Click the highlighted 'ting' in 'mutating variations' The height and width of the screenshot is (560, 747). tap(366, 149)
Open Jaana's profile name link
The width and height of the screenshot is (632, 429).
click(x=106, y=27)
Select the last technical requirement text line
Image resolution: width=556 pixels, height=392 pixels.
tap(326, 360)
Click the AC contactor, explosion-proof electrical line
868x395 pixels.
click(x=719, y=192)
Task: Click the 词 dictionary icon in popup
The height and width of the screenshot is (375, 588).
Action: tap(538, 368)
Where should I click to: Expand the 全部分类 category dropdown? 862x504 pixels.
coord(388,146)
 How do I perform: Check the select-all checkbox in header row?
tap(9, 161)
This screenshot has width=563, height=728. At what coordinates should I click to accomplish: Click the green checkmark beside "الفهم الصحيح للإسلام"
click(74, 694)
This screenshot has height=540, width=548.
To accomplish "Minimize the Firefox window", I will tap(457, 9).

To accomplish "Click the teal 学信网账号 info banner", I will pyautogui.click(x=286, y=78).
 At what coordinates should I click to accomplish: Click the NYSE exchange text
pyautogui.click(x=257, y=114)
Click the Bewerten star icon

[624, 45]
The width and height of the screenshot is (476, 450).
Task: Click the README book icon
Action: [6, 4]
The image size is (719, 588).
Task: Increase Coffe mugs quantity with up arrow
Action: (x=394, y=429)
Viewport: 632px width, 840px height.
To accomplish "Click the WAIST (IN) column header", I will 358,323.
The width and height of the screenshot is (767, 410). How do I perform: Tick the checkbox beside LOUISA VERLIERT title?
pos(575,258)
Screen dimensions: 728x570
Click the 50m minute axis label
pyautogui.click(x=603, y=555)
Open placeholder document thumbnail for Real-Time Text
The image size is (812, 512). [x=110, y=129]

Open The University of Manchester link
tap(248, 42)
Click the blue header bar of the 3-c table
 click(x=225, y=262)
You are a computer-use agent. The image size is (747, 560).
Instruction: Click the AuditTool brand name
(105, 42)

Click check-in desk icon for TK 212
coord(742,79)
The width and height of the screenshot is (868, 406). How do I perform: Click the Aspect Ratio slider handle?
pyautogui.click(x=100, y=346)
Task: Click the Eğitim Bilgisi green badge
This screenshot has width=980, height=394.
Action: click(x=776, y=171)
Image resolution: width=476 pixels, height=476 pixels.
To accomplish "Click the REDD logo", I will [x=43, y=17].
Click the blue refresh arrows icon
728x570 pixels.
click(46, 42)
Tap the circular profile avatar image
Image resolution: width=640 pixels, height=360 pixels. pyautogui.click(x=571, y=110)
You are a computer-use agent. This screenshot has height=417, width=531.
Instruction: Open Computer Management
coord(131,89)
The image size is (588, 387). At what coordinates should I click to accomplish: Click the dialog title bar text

Required action:
Taking the line with "This screenshot has width=980, height=394." as the first, copy every line through the end of the entries above exactly, with no others.

Response box:
This screenshot has width=980, height=394.
Action: click(x=776, y=171)
Image resolution: width=476 pixels, height=476 pixels.
To accomplish "Click the REDD logo", I will [x=43, y=17].
Click the blue refresh arrows icon
728x570 pixels.
click(46, 42)
Tap the circular profile avatar image
Image resolution: width=640 pixels, height=360 pixels. pyautogui.click(x=571, y=110)
You are a computer-use agent. This screenshot has height=417, width=531.
Instruction: Open Computer Management
coord(131,89)
The image size is (588, 387). At what coordinates should I click to accomplish: Click the dialog title bar text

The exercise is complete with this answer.